Can you find what $\sum_{i=1}^{n}\left(n/i\right)^{i}$ is equal to? By simulation, I know that a loose upper bound is $2^n$. I am happy with a proof of such upper bound if an exact expression is not available.
2 Answers
This is not a proof of anything but just the result of a very empirical approach based on numerical simulation.

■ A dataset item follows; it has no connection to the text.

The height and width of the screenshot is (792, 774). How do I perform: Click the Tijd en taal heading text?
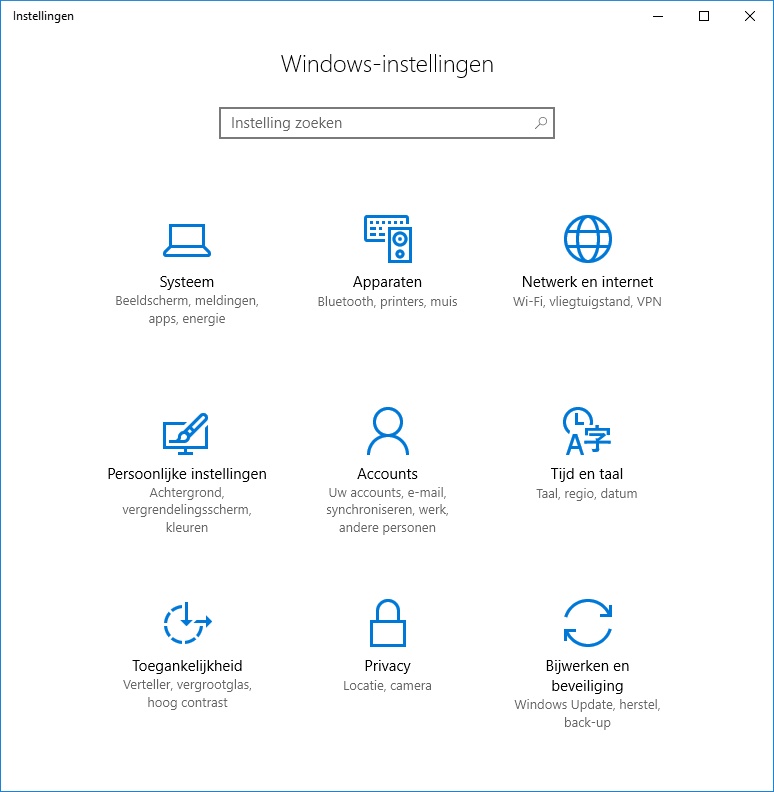(x=587, y=474)
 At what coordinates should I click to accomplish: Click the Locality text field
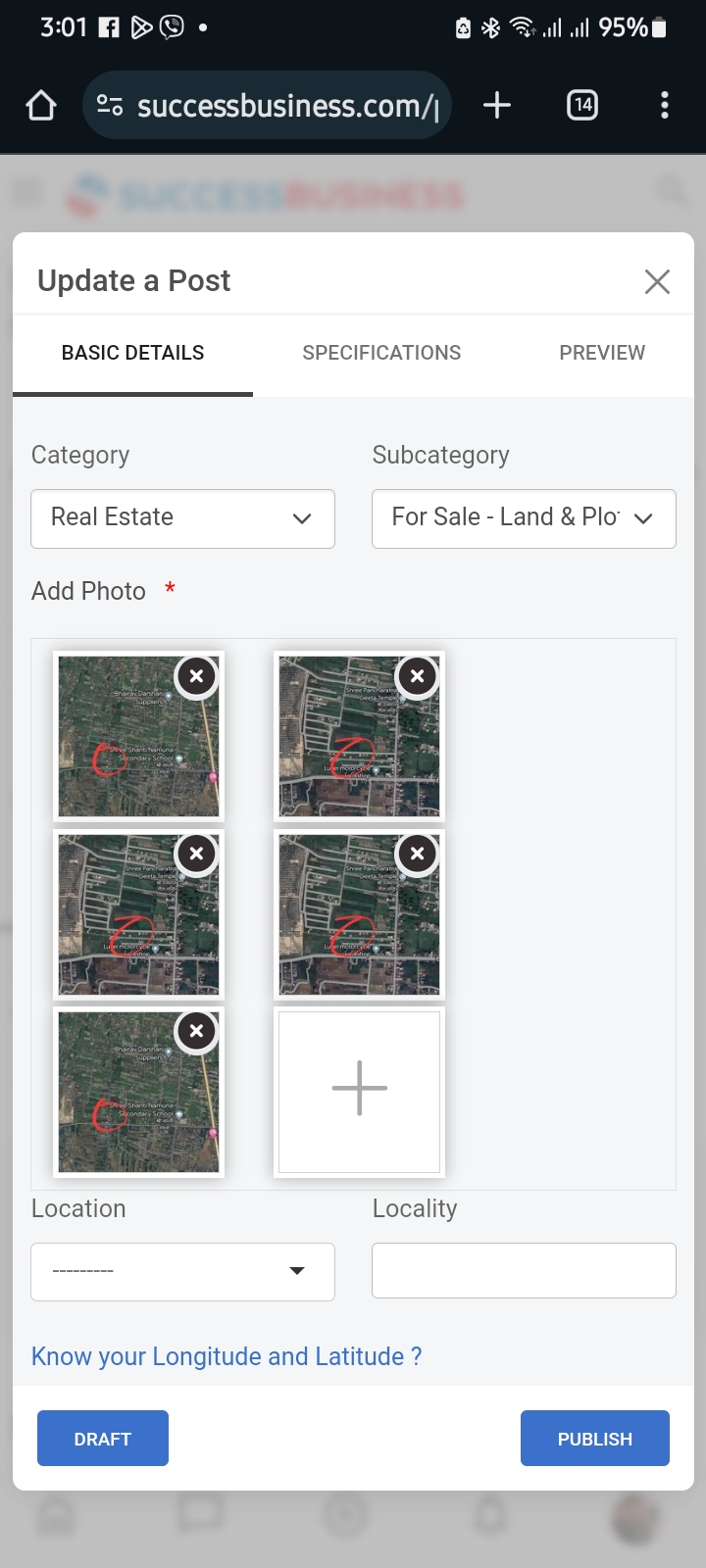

What I did is to compute the value of $$S(n)=\sum_{i=1}^{n}\left(\frac{n}{i}\right)^{i}$$ for values of $n$ which are multiples of $100$ (from $100$ to $1000$). Plotting $\log[S(n)]$ versus $n$ effectively reveals a very linear trend.
While I was working, appeared the very interesting answer from String (to whom all the merit must be given) ; this gave me the idea of using a slightly more complex model than a pure geometric one.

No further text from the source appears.